Running significantly increases the body’s metabolic rate, demanding substantial energy to sustain movement. This vigorous exercise forces the body to ramp up its energy-producing processes, leading to measurable changes in energy expenditure. Understanding the energy sources the body uses and how this process is calculated is important for anyone focused on fitness. The total energy required involves not just the immediate activity but also metabolic shifts that continue long after the run is finished.
Calculating Energy Burn
Energy expended during a run is quantified by calculating the number of calories burned. This calculation relies on Metabolic Equivalents (METs), which compare the energy cost of an activity to the energy used while sitting at rest. One MET is equivalent to consuming roughly 3.5 milliliters of oxygen per kilogram of body weight per minute. Running is a high-MET activity, ranging from 6.0 METs for slow jogging to 12.5 METs or more for faster paces. Total energy output is directly influenced by body weight, and distance covered is the most reliable predictor of total calories burned.
Fuel Sources Used During Running
Energy is generated primarily by drawing upon the body’s stored macronutrients: carbohydrates and fats. The relative contribution of each fuel source is determined by the intensity of the run, a concept known as the “Crossover Concept.” Carbohydrates are stored as glycogen in the muscles and liver, and their breakdown provides a fast, readily available source of energy. Fat, stored as triglycerides, is a vast energy reserve but requires more oxygen and time to process.
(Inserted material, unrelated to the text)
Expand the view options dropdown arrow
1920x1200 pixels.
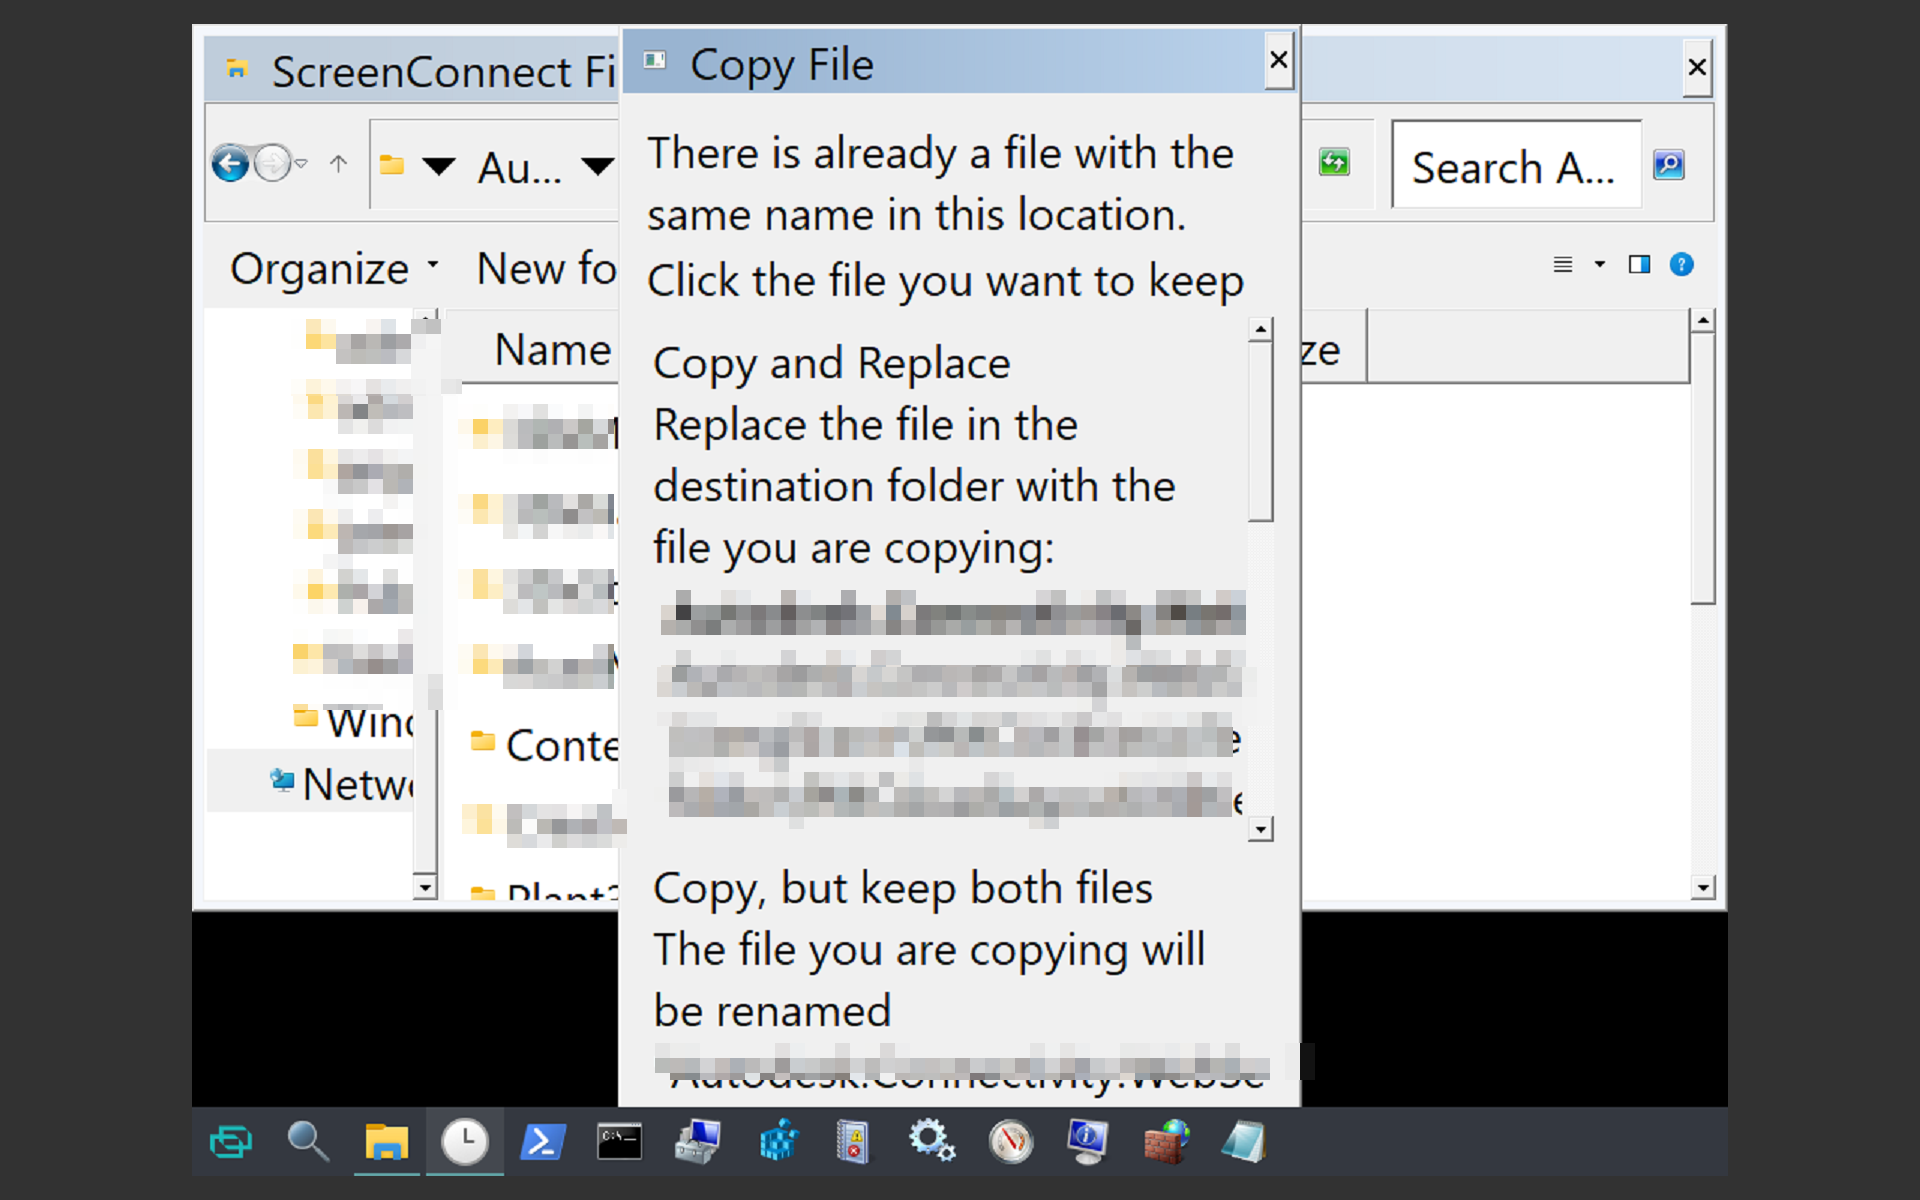[x=1600, y=265]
During lower-intensity running, the aerobic system relies more heavily on fat oxidation, but as intensity increases, the body shifts toward utilizing carbohydrates as the predominant fuel source.
The Post-Run Afterburn Effect
Even after a run is finished, the body continues to burn calories at an elevated rate through Excess Post-Exercise Oxygen Consumption (EPOC), often called the “afterburn effect.” EPOC represents the body’s effort to return to its resting state and repair physiological disruptions caused by exercise. During this recovery period, the body uses extra oxygen and energy to restore depleted stores of adenosine triphosphate (ATP) and phosphocreatine. Energy is also expended to re-oxygenate tissues, balance hormones, and fuel cellular repair. The magnitude and duration of the EPOC effect are strongly correlated with the intensity of the run, meaning higher-intensity efforts lead to a more prolonged afterburn effect.
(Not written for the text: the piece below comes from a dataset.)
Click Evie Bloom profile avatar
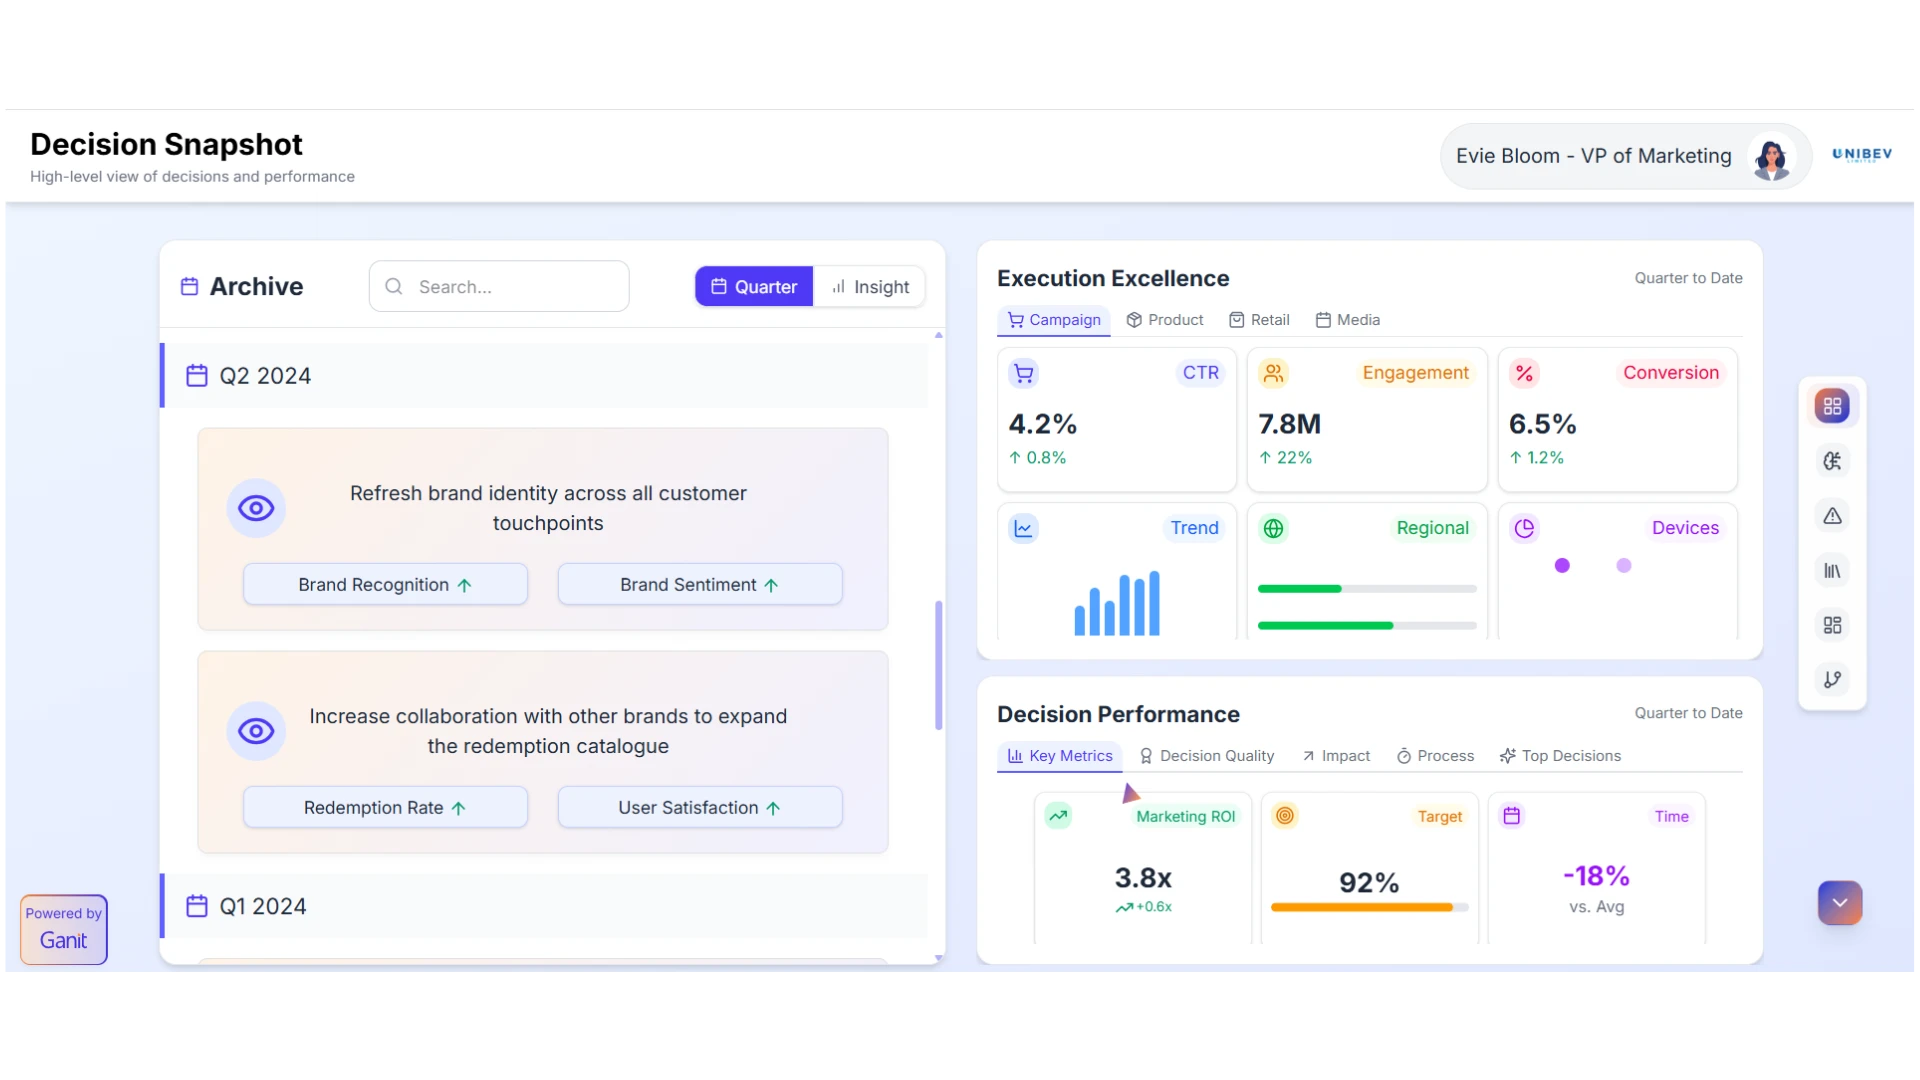 click(1771, 157)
Running and Muscle Preservation
While carbohydrates and fats are the primary fuels, runners often worry about whether the activity “burns” muscle tissue, which is composed of protein. Running is a catabolic activity, meaning it involves breaking down molecules for energy or repair. Protein generally contributes a small fraction of the total energy cost of exercise, estimated to be up to 5.5% of total calories. However, prolonged running when glycogen stores are low or in a fasted state can lead to increased reliance on protein breakdown for fuel. To prevent excessive muscle catabolism, runners must consume adequate nutrition, particularly protein, post-exercise, and incorporate resistance training to stimulate muscle protein synthesis.